QG-VTC: Question-Guided Visual Token Compression in MLLMs for Efficient VQA
Shuai Li, Jian Xu, Xiao-Hui Li, Chao Deng, Lin-Lin Huang
TL;DR
The paper tackles the high memory and computation cost of open-world VQA with Multimodal LLMs by introducing QG-VTC, a question-guided visual token compression method that operates inside the vision encoder in a hierarchical, multi-step fashion. It embeds the user question into the vision space, computes correlation with visual tokens, retains the most relevant tokens, and softly recycles the rest via attention-based averaging, progressively reducing token counts from $N$ to a much smaller $M$ (e.g., from $N=576$ to $M=72$).
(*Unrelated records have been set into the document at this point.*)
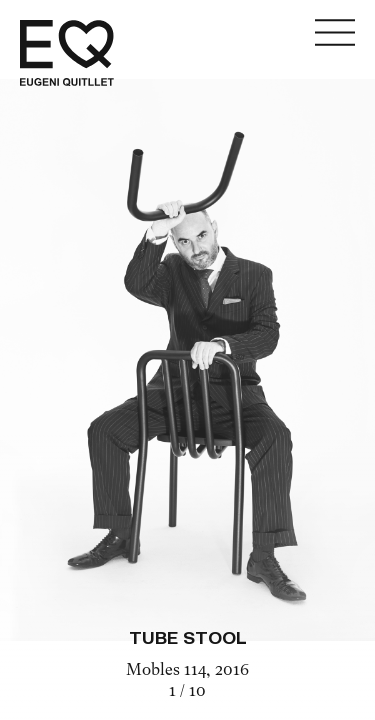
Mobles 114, (170, 671)
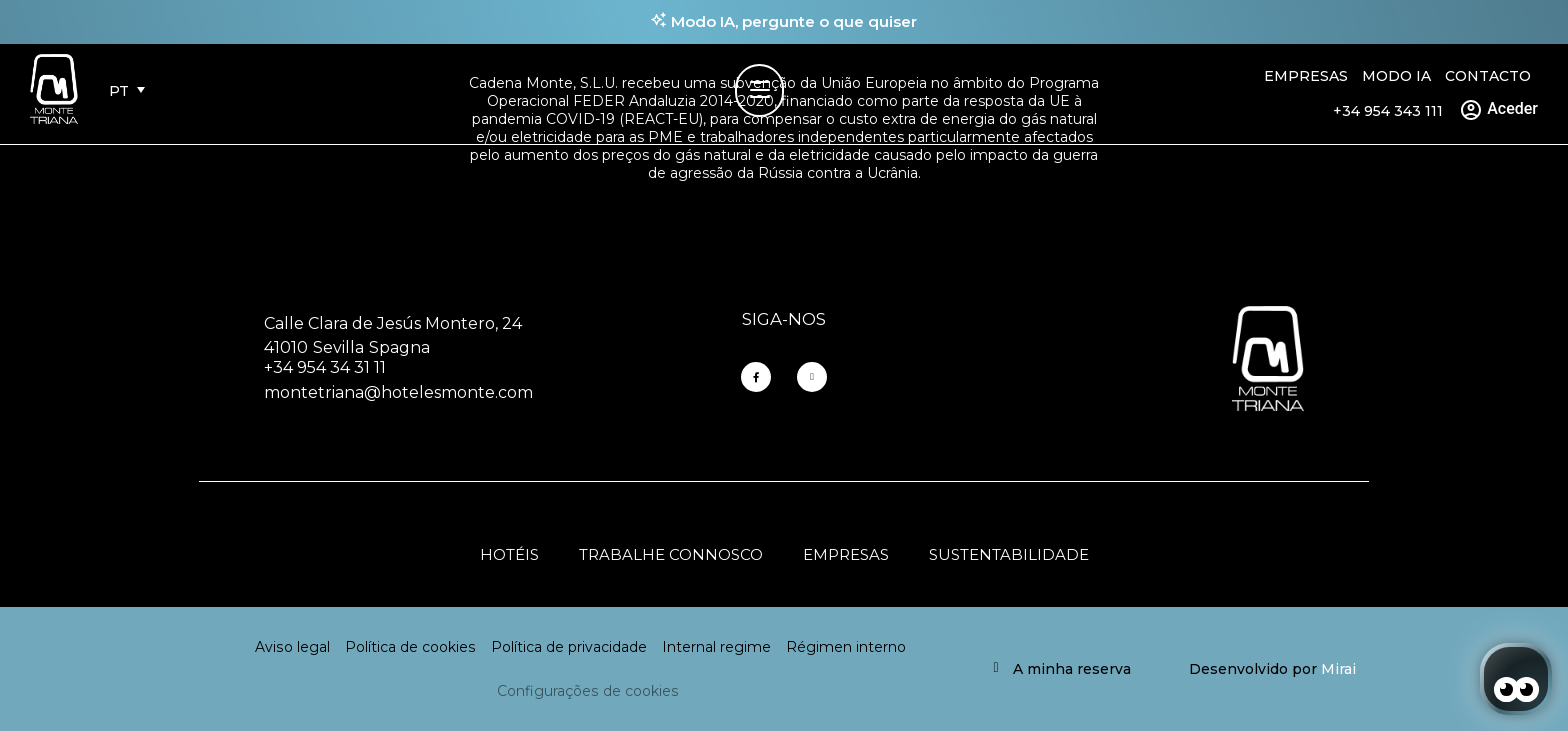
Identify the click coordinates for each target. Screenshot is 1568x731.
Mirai (1338, 669)
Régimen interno (846, 647)
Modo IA (1396, 76)
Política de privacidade (569, 647)
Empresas (1306, 76)
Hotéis (509, 554)
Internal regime (716, 647)
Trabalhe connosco (671, 554)
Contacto (1488, 76)
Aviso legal (292, 647)
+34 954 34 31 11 (325, 367)
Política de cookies (410, 647)
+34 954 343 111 (1388, 111)
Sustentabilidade (1009, 554)
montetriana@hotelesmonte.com (398, 392)
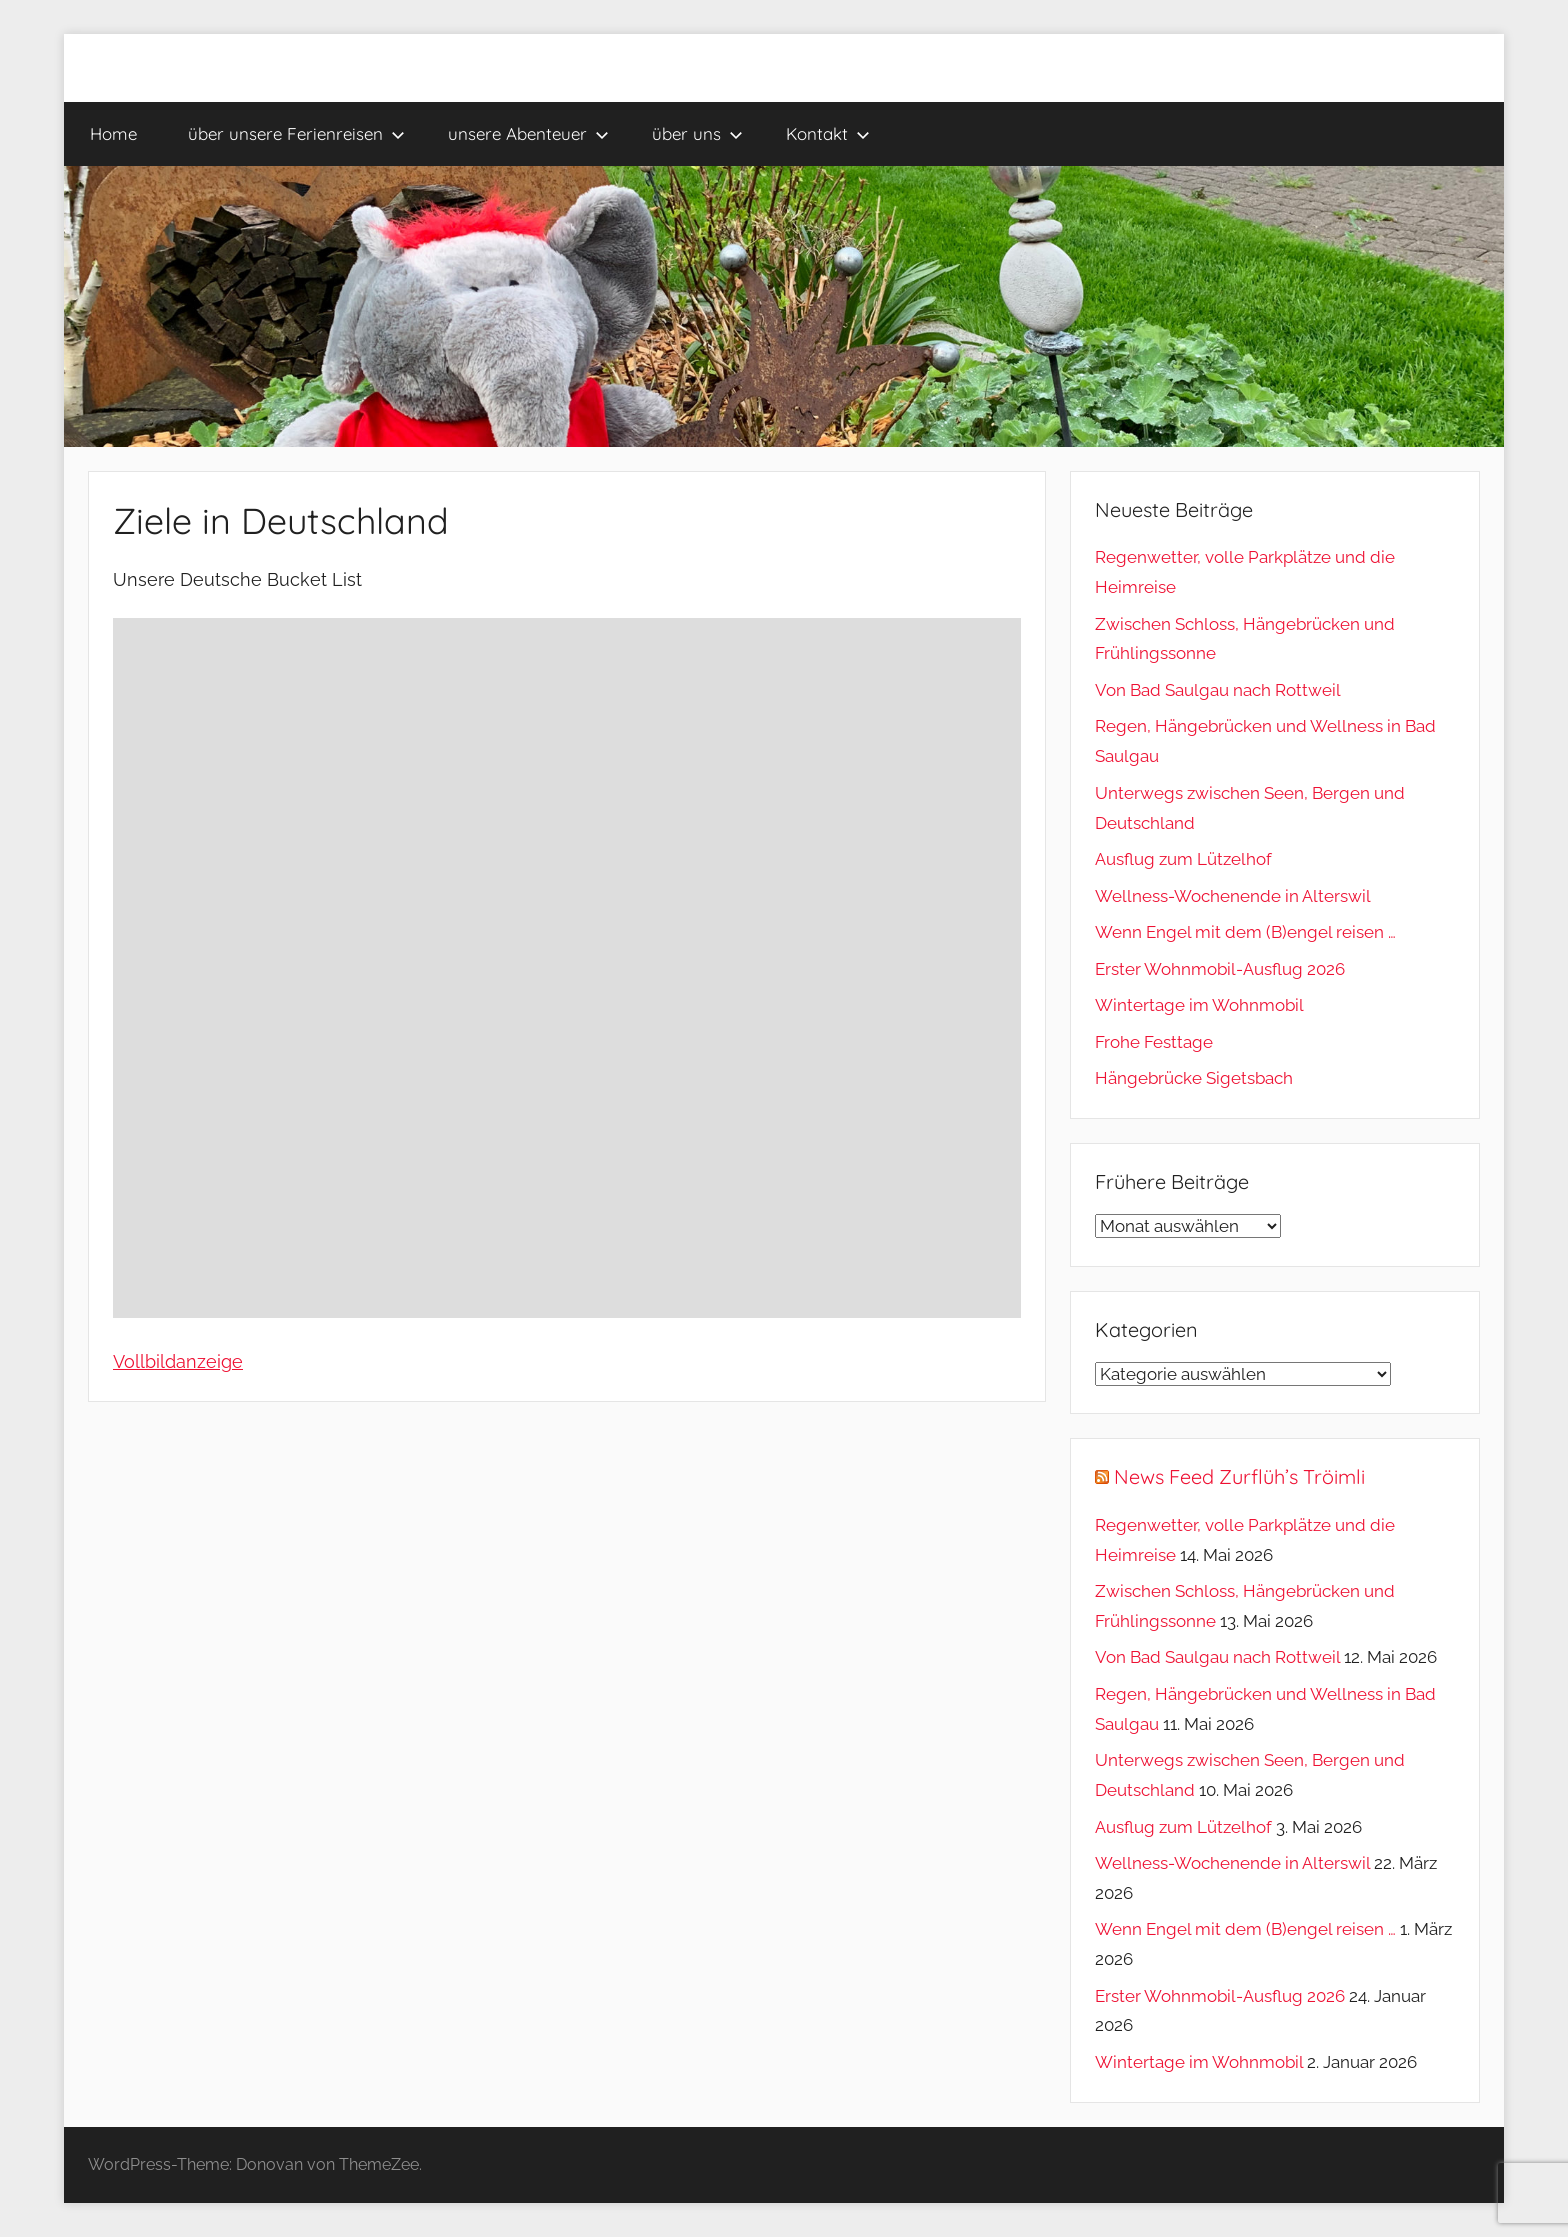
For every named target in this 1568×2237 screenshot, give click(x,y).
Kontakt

The compression module leverages a Q/K/V formulation and a query-based correlation to select tokens, with deeper ViT layers chosen for compression to preserve semantic information. Experimental results across multiple VQA benchmarks show that QG-VTC matches or surpasses uncompressed models using as little as 1/8 of the original visual tokens and reduces overall compute significantly, highlighting substantial practical gains for efficient multimodal reasoning.
Abstract
Recent advances in Multi-modal Large Language Models (MLLMs) have shown significant progress in open-world Visual Question Answering (VQA). However, integrating visual information increases the number of processed tokens, leading to higher GPU memory usage and computational overhead. Images often contain more redundant information than text, and not all visual details are pertinent to specific questions. To address these challenges, we propose QG-VTC, a novel question-guided visual token compression method for MLLM-based VQA tasks. QG-VTC employs a pretrained text encoder and a learnable feed-forward layer to embed user questions into the vision encoder's feature space then computes correlation scores between the question embeddings and visual tokens. By selecting the most relevant tokens and softly compressing others, QG-VTC ensures fine-tuned relevance to user needs. Additionally, a progressive strategy applies this compression across different vision encoder layers, gradually reducing token numbers. This approach maximizes retention of question-relevant information while discarding irrelevant details. Experimental results show that our method achieves performance on par with uncompressed models using just 1/8 of the visual tokens. The code and model will be publicly available on GitHub.